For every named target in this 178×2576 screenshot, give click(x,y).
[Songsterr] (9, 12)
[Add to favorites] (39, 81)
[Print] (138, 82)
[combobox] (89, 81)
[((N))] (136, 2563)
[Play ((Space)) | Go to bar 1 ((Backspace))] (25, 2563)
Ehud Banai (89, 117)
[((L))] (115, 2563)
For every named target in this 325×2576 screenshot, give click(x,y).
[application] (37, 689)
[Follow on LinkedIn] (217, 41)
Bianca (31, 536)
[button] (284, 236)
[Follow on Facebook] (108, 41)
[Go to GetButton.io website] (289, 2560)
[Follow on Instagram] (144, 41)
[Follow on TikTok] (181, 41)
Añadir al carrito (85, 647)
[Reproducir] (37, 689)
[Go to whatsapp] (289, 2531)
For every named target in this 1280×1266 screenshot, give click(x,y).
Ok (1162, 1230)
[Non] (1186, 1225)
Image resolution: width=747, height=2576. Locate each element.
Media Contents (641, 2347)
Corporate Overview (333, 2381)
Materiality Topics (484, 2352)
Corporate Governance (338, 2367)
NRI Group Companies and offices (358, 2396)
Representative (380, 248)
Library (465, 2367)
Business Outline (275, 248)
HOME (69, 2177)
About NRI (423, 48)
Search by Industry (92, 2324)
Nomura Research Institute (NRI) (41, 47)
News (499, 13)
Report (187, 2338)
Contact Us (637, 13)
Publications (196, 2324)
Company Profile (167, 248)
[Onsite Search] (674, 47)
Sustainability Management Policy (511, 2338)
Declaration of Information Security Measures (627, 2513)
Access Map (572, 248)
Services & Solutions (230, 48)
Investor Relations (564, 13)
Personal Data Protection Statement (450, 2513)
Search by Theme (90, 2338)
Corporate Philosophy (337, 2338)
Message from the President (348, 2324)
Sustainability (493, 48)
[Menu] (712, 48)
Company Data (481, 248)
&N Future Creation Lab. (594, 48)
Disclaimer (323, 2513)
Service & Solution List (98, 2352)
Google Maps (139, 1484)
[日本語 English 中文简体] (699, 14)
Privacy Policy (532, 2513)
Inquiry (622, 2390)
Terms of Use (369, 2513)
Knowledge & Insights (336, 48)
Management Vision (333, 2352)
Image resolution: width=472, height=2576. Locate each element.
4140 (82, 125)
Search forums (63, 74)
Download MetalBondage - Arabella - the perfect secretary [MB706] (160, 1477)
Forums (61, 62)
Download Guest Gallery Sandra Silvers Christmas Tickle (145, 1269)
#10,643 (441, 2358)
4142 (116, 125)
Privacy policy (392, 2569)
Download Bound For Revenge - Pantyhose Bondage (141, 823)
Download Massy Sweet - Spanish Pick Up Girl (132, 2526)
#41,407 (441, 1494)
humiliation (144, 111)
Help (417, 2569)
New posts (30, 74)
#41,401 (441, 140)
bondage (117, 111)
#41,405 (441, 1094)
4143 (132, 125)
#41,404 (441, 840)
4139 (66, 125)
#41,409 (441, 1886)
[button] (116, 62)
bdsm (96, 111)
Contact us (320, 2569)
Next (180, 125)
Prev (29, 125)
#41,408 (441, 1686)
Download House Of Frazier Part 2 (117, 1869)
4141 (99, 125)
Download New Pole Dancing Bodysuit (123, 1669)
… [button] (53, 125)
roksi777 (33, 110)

★ ★ ★ ★ ★ ★ ★

_Action item_
The response should be an exact copy of every line above.

_Output below_
For every named target in this 178×2576 screenshot, give click(x,y).
[Songsterr] (9, 12)
[Add to favorites] (39, 81)
[Print] (138, 82)
[combobox] (89, 81)
[((N))] (136, 2563)
[Play ((Space)) | Go to bar 1 ((Backspace))] (25, 2563)
Ehud Banai (89, 117)
[((L))] (115, 2563)
For every named target in this 325×2576 screenshot, give click(x,y).
[application] (37, 689)
[Follow on LinkedIn] (217, 41)
Bianca (31, 536)
[button] (284, 236)
[Follow on Facebook] (108, 41)
[Go to GetButton.io website] (289, 2560)
[Follow on Instagram] (144, 41)
[Follow on TikTok] (181, 41)
Añadir al carrito (85, 647)
[Reproducir] (37, 689)
[Go to whatsapp] (289, 2531)
For every named target in this 1280×1266 screenshot, give click(x,y).
Ok (1162, 1230)
[Non] (1186, 1225)
Image resolution: width=747, height=2576. Locate each element.
Media Contents (641, 2347)
Corporate Overview (333, 2381)
Materiality Topics (484, 2352)
Corporate Governance (338, 2367)
NRI Group Companies and offices (358, 2396)
Representative (380, 248)
Library (465, 2367)
Business Outline (275, 248)
HOME (69, 2177)
About NRI (423, 48)
Search by Industry (92, 2324)
Nomura Research Institute (NRI) (41, 47)
News (499, 13)
Report (187, 2338)
Contact Us (637, 13)
Publications (196, 2324)
Company Profile (167, 248)
[Onsite Search] (674, 47)
Sustainability Management Policy (511, 2338)
Declaration of Information Security Measures (627, 2513)
Access Map (572, 248)
Services & Solutions (230, 48)
Investor Relations (564, 13)
Personal Data Protection Statement (450, 2513)
Search by Theme (90, 2338)
Corporate Philosophy (337, 2338)
Message from the President (348, 2324)
Sustainability (493, 48)
[Menu] (712, 48)
Company Data (481, 248)
&N Future Creation Lab. (594, 48)
Disclaimer (323, 2513)
Service & Solution List (98, 2352)
Google Maps (139, 1484)
[日本語 English 中文简体] (699, 14)
Privacy Policy (532, 2513)
Inquiry (622, 2390)
Terms of Use (369, 2513)
Knowledge & Insights (336, 48)
Management Vision (333, 2352)
Image resolution: width=472, height=2576. Locate each element.
4140 (82, 125)
Search forums (63, 74)
Download MetalBondage - Arabella - the perfect secretary [MB706] (160, 1477)
Forums (61, 62)
Download Guest Gallery Sandra Silvers Christmas Tickle (145, 1269)
#10,643 (441, 2358)
4142 (116, 125)
Privacy policy (392, 2569)
Download Bound For Revenge - Pantyhose Bondage (141, 823)
Download Massy Sweet - Spanish Pick Up Girl (132, 2526)
#41,407 (441, 1494)
humiliation (144, 111)
Help (417, 2569)
New posts (30, 74)
#41,401 (441, 140)
bondage (117, 111)
#41,405 (441, 1094)
4143 (132, 125)
#41,404 (441, 840)
4139 (66, 125)
#41,409 (441, 1886)
[button] (116, 62)
bdsm (96, 111)
Contact us (320, 2569)
Next (180, 125)
Prev (29, 125)
#41,408 (441, 1686)
Download House Of Frazier Part 2 (117, 1869)
4141 (99, 125)
Download New Pole Dancing Bodysuit (123, 1669)
… [button] (53, 125)
roksi777 (33, 110)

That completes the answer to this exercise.